=== Problem ===
Beginning with the line that contains "The width and height of the screenshot is (899, 1262).", return every line down to the last one in the material below, exactly and with no others.

=== Material for this task ===
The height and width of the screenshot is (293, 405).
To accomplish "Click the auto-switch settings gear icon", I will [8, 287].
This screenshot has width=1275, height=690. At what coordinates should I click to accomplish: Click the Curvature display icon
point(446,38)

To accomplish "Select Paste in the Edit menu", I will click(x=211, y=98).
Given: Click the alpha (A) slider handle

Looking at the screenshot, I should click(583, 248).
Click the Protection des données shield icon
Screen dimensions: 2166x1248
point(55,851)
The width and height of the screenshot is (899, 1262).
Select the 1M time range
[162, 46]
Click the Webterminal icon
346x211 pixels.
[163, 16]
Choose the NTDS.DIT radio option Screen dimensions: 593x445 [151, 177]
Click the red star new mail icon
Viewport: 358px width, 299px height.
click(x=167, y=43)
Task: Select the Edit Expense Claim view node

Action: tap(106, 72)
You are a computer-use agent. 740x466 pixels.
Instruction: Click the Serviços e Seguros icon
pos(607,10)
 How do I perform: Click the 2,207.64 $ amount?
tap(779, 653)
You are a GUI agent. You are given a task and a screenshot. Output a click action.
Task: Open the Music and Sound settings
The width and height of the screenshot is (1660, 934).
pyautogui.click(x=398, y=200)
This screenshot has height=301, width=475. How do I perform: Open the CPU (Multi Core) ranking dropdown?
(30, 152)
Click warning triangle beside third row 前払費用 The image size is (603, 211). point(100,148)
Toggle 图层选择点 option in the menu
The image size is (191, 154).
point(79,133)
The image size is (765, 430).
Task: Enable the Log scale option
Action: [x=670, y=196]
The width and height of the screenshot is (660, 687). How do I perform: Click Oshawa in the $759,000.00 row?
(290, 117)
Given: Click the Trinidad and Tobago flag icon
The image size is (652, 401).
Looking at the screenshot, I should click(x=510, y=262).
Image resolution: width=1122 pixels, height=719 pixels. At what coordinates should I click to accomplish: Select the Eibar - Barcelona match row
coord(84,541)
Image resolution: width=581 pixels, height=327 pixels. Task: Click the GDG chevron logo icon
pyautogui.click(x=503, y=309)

=== Solved problem ===
The width and height of the screenshot is (899, 1262).
Select the 1M time range
[162, 46]
Click the Webterminal icon
346x211 pixels.
[163, 16]
Choose the NTDS.DIT radio option Screen dimensions: 593x445 [151, 177]
Click the red star new mail icon
Viewport: 358px width, 299px height.
click(x=167, y=43)
Task: Select the Edit Expense Claim view node

Action: tap(106, 72)
You are a computer-use agent. 740x466 pixels.
Instruction: Click the Serviços e Seguros icon
pos(607,10)
 How do I perform: Click the 2,207.64 $ amount?
tap(779, 653)
You are a GUI agent. You are given a task and a screenshot. Output a click action.
Task: Open the Music and Sound settings
The width and height of the screenshot is (1660, 934).
pyautogui.click(x=398, y=200)
This screenshot has height=301, width=475. How do I perform: Open the CPU (Multi Core) ranking dropdown?
(30, 152)
Click warning triangle beside third row 前払費用 The image size is (603, 211). point(100,148)
Toggle 图层选择点 option in the menu
The image size is (191, 154).
point(79,133)
The image size is (765, 430).
Task: Enable the Log scale option
Action: [x=670, y=196]
The width and height of the screenshot is (660, 687). How do I perform: Click Oshawa in the $759,000.00 row?
(290, 117)
Given: Click the Trinidad and Tobago flag icon
The image size is (652, 401).
Looking at the screenshot, I should click(x=510, y=262).
Image resolution: width=1122 pixels, height=719 pixels. At what coordinates should I click to accomplish: Select the Eibar - Barcelona match row
coord(84,541)
Image resolution: width=581 pixels, height=327 pixels. Task: Click the GDG chevron logo icon
pyautogui.click(x=503, y=309)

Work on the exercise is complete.